Internal Causes

1. Genetic–parents may pass onto their children the genetic make-up for hyperactivity. This theory gains support from the higher incidence of hyperactivity between hyperactive children and their families, particularly their fathers.

Not all hyperactive parents, however, have hyperactive children. Nor do all hyperactive children have hyperactive parents. One hypothesis is that some parents pass onto their children a vulnerability to hyperactivity, much the same way that parents pass onto their children a vulnerability to schizophrenia. Whether or not this vulnerability is activated depends on what happens to the child after he is born.

2. Brain or central nervous system dysfunction–hyperactive children may have a biochemical imbalance which in some way connects to their arousal levels. The most promising theory is that hyperactive children have under aroused nervous systems, related to a deficiency of certain chemicals in their brain. Hyperactive children’s natural tendency is to compensate for this deficiency through their hyperactive behavior. Stimulant medication reduces the need for these children to behave hyperactively, because it closely resembles the chemicals hyperactive children do not have enough of.

3. Developmental lag–hyperactivity may not be a disorder at all, but rather some children’s slower-than-normal rate of maturing.
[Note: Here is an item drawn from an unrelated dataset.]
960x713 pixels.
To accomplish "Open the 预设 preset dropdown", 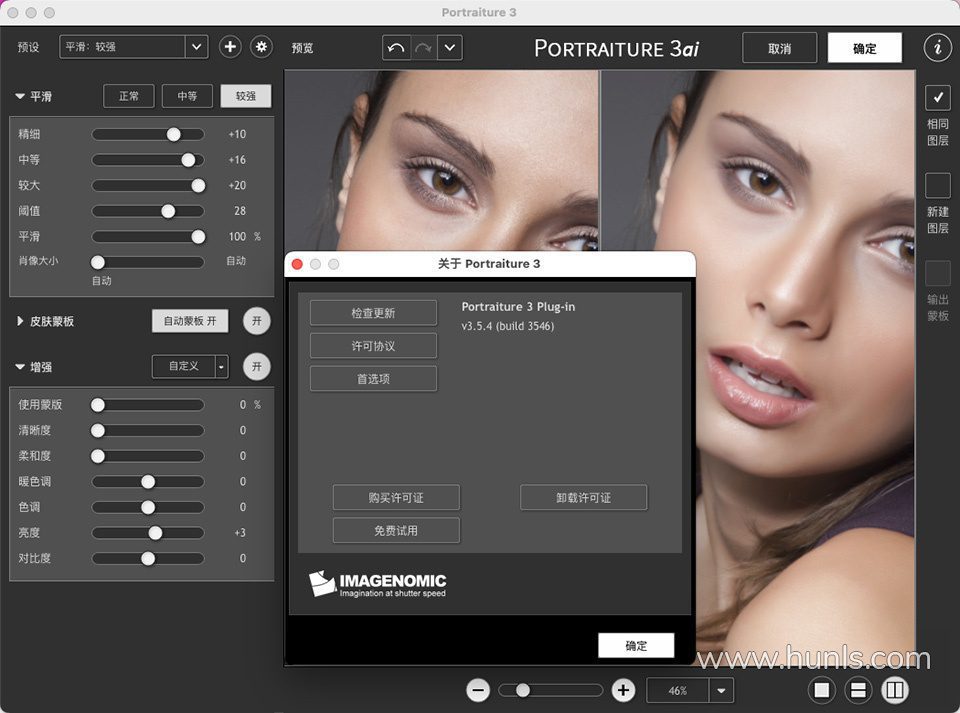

This means that hyperactive children, as they grow older, have the potential of catching up to their peers. Although this may be true for some of hyperactive children’s symptoms, poor adaptability and a lack of coordination for example, it is generally not true for their more significant behaviors.

4. Sex-linked hormones–because hyperactive boys outnumber girls by a six to one margin, it is thought that hyperactive children have unusually high amounts of male hormones in their bodies, possibly giving them less stable nervous systems.

5. Food additives–children’s hyperactivity may be triggered by food additives such as artificial colors and flavors, preservatives, and the flavor enhancer MSG. This theory was popularized by Dr. B. Feingold, who devised an additive-free diet.

Did the diet work? According to Dr. Feingold it did for up to 50 per cent of his cases. However, controlled studies conducted later on yielded more modest results. An important variable contributing to Feingold’s elevated success rates seemed to be parents’ expectations for success, not the diet itself. It is now thought that only a small number of hyperactive children, perhaps less than five per cent, and mostly those in preschool, benefit from the diet.